Congress is set to vote next week on authorizing military action against Syria after all members return to Washington.

Mr. Obama delivered a draft resolution to Congress over the weekend, but Senate Democrats have already begun working on a replacement that will be more narrowly tailored.

Mrs. Pelosi said the scope of authority is a major topic for the House.

“There are some people who want it broader and some people want it more narrow,” she said.

Other lawmakers argued that the U.S. cannot simply bomb Syrian targets and then remove itself from the conflict. Sen. Carl Levin, Michigan Democrat and chairman of the Senate Armed Services Committee, said the administration must be prepared to provide more assistance to Syrian rebels, who have been outmanned and outgunned by Mr.

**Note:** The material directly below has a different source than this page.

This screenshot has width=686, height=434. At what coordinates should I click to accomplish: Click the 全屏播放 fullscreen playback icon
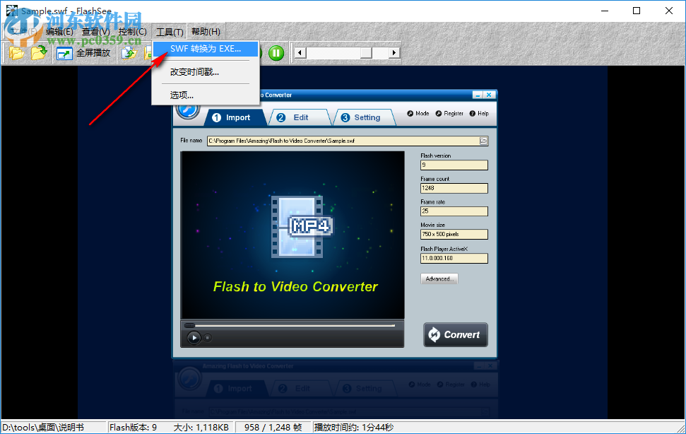64,53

Assad’s forces throughout the conflict.

“I think it’s critically important that the Syrians be helped to fight for themselves. They are fighting for themselves. They are dying trying to get rid of Assad,” Mr. Levin said, adding U.S. military intervention must not be “just some strike from the United States of limited duration, but this is support for the majority of Syrian people who are willing to take him on.”